TIMELINE: Cumbria
1762
The Seaton Iron Works are set up on the north bank of the River Derwent. They remain in operation until 1899.
1770
William Wordsworth is born in Cockermouth, Cumberland. Samuel Taylor Coleridge, Wordsworth and Robert Southey later become known as the ‘Lake Poets’.
1859
The Barrow Hematite Steel Company is founded in Barrow-inFurness. It will eventually grow into the largest working steel mill in the world.
1871
The Iron Shipbuilding Company is founded in Barrow-in-Furness by James Ramsden. It is better known today as Vickers Shipbuilding and Engineering.
1908
Catherine Marshall joins the National Union of Women’s Suffrage Societies, creating a Keswick branch. She establishes a stall in Keswick Market selling suffrage literature.
1917
Wartime ambulance driver Daisy Waddell, from Warwick Bridge, is decorated with the Croix de Guerre with Silver Star after being severely wounded and losing a leg during the course of her duties.
1932
Bob Graham, the owner of a Keswick guest house, traverses 42 fells within a 24-hour period.
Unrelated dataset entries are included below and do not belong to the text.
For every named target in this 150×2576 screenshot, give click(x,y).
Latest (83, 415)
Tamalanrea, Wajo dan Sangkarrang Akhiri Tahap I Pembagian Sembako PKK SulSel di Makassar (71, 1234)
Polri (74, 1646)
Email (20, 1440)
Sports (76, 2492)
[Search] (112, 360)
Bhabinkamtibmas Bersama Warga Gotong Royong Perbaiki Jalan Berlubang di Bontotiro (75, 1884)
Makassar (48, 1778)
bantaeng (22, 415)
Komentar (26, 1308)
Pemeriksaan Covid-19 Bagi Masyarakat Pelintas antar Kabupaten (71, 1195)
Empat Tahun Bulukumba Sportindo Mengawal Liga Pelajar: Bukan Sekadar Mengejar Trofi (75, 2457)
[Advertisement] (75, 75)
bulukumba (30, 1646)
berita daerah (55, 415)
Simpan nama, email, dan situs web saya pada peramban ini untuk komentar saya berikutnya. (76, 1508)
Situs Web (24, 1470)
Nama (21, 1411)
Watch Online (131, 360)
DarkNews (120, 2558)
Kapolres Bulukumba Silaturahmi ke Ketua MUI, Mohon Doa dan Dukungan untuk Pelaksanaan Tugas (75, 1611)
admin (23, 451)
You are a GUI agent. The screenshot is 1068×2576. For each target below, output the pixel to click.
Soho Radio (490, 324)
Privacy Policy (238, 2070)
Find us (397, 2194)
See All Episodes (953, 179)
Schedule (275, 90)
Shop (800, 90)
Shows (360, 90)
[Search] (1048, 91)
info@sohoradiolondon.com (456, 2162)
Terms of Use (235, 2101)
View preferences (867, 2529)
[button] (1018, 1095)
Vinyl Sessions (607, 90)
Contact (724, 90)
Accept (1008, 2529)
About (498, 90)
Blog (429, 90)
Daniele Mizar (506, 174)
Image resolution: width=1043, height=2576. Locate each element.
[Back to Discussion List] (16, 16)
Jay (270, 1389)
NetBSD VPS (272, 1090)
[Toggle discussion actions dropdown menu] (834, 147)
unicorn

The Bob Graham Round remains one of the classic big-mountain challenges.
1951
The Lake District, much of which was bequeathed to the National Trust by Beatrix Potter, is designated a national park.
1955
The first volume of Alfred Wainwright’s seven-part series A Pictorial Guide to the Lakeland Fells is published. The books become classic reference works.